"By the smell, undoubtedly."

"I tell you what's happened. That fool of a Wilkins has made a mistake in the cask. . . ."

"An' Eli?—oh, Lord!" gasped Mr. Jope.

"They'll have returned Eli to the Victuallin' Yard before this," said Bill gloomily. "I overheard Wilkins sayin' as he was to pass over all stores an' accounts at nine-thirty this mornin'."

"An', once there, who knows where he's got mixed?…He'll go the round o' the Fleet, maybe. Oh, my word, an' the ship that broaches him!"

Bill Adams opened and shut his mouth quickly, like a fish ashore.

"They'll reckon they've got a lucky-bag," he said weakly.

"An' Wilkins paid off with the rest, an' no address, even if he could help—which I doubt."

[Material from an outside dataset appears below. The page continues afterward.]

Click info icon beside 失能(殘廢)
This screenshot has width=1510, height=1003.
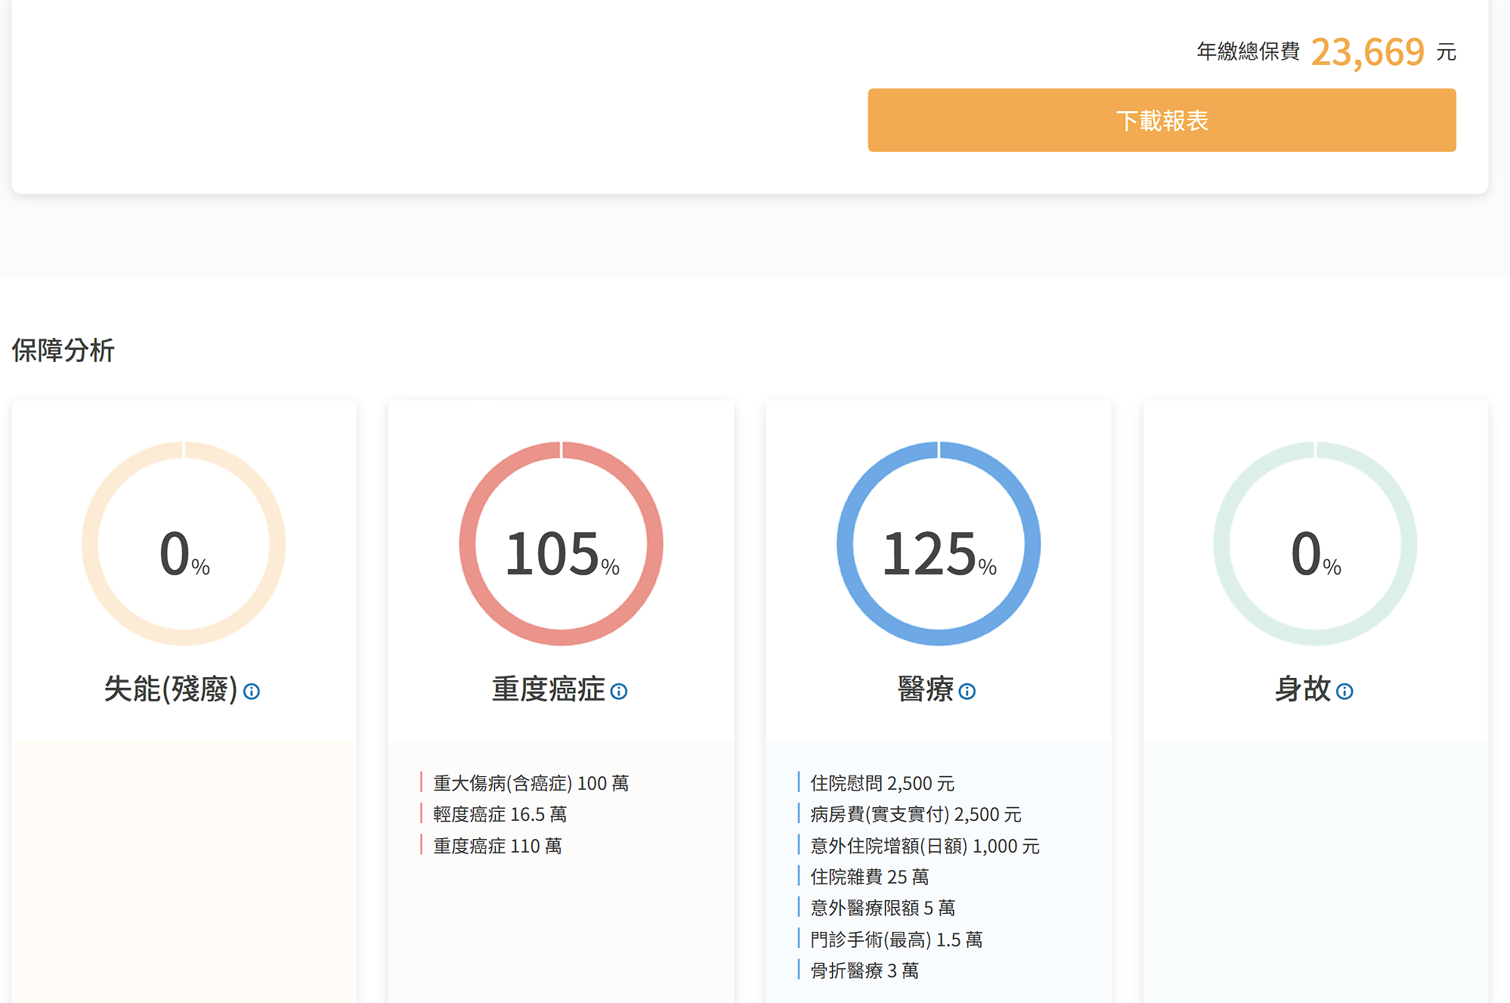(x=252, y=692)
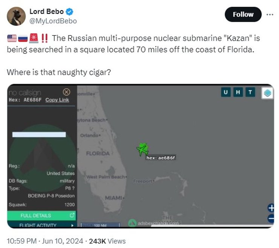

"Eh? I got a note from Wilkins, as it happens." Bill Adams took off his tarpaulin hat, and extracted a paper from the lining of the crown. "He passed it down to me this mornin' as I pushed off from the ship. Said I was to keep it, an' maybe I'd find it useful. I wondered what he meant at the time, me takin' no particular truck with pursers ashore.…It crossed my mind as I'd heard he meant to get married, and maybe he wanted me to stand best man at the weddin'. W'ich I didn' open the note at the time; not likin' to refuse him, after he'd behaved so well to me."

"Pass it over," commanded Mr. Jope. He took the paper and unfolded it, but either the light was dim within the store, or the handwriting hard to decipher. "Would your Reverence read it out for us?"